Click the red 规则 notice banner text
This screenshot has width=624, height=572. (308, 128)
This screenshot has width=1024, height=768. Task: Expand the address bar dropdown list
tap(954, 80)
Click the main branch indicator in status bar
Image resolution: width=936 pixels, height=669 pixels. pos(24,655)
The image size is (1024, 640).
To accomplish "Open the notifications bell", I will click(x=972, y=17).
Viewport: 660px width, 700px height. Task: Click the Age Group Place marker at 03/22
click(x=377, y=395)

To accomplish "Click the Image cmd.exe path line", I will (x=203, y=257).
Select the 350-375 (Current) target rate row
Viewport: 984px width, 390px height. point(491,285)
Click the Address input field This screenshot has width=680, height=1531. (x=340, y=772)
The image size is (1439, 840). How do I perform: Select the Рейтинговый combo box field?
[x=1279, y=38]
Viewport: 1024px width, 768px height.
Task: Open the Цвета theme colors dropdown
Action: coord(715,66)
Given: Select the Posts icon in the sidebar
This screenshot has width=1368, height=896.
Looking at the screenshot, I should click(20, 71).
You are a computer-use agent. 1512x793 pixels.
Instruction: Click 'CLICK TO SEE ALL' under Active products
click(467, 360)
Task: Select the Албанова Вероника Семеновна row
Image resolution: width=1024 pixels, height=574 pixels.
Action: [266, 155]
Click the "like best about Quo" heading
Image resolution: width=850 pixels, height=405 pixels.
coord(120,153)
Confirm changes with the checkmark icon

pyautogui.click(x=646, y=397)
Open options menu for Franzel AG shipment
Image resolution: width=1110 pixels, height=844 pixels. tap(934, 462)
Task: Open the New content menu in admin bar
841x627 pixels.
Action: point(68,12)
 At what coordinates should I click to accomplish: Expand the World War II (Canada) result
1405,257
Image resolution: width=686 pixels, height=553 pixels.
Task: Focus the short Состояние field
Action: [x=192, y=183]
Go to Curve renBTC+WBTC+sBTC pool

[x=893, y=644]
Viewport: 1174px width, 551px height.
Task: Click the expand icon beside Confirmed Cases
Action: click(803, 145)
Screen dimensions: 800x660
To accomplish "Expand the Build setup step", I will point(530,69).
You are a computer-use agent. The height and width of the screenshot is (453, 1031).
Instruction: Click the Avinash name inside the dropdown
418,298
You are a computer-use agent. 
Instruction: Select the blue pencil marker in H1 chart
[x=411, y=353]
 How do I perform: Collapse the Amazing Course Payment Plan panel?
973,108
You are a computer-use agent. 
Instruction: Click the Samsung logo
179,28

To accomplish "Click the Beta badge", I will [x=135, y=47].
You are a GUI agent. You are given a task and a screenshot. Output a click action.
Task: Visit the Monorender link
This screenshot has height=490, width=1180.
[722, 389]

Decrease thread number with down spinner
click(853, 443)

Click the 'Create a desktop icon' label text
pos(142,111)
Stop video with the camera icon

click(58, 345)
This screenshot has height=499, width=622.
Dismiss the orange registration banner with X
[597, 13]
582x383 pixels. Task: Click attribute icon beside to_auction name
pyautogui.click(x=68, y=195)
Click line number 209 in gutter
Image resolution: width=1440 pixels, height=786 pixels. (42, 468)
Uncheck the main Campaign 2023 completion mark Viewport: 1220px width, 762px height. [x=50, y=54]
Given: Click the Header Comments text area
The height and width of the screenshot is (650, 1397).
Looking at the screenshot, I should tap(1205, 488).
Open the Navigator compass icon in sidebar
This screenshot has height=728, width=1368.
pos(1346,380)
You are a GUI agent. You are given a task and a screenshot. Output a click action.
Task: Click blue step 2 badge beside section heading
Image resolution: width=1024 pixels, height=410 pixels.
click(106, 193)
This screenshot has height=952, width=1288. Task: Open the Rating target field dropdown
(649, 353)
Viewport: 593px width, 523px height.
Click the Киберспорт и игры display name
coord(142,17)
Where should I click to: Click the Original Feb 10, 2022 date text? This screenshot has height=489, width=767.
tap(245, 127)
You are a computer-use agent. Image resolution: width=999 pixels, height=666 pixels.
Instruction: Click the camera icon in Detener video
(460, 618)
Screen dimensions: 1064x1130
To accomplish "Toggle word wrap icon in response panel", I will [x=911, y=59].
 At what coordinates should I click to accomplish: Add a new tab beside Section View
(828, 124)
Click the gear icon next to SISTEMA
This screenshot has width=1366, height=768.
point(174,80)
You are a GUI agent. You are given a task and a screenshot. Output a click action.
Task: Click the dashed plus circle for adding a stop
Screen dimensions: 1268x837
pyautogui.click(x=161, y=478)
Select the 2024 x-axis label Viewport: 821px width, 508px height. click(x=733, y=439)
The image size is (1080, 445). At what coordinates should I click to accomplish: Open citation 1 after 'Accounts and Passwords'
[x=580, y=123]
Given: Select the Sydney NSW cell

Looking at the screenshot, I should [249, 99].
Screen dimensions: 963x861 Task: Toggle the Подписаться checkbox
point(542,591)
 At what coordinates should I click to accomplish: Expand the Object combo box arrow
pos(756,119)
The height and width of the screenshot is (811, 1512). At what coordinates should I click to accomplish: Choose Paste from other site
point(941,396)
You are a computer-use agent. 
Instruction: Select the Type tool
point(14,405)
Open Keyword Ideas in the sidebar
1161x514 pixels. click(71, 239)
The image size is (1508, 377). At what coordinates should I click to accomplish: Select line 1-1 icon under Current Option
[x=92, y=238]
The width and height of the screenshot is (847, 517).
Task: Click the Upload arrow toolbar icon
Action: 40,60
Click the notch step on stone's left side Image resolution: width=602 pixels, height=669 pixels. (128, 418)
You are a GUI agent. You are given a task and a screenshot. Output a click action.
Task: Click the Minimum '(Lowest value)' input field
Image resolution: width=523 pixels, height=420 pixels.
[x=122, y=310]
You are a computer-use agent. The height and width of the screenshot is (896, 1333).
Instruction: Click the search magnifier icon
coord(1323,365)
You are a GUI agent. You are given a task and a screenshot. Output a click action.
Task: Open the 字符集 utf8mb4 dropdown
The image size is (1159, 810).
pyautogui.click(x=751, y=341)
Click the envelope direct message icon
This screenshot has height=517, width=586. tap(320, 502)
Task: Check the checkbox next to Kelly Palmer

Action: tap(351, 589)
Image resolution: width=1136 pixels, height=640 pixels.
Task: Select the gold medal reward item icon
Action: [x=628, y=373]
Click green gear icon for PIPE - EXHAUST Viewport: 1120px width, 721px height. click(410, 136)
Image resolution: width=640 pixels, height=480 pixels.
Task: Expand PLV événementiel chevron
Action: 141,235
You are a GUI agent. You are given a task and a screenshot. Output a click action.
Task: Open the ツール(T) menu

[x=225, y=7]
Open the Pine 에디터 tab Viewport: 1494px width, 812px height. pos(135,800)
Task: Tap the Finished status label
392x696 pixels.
* * * * * * *
(TASK GOAL): Filter the entries and keep only the lines holding "computer".

(ANSWER TO THIS EXERCISE):
You are a computer-use agent. 1512x793 pixels.
You are a computer-use agent. The height and width of the screenshot is (453, 1031).
You are a computer-use agent. 
You are a computer-use agent. 
You are a computer-use agent. Image resolution: width=999 pixels, height=666 pixels.
You are a computer-use agent. 
You are a computer-use agent. The height and width of the screenshot is (896, 1333).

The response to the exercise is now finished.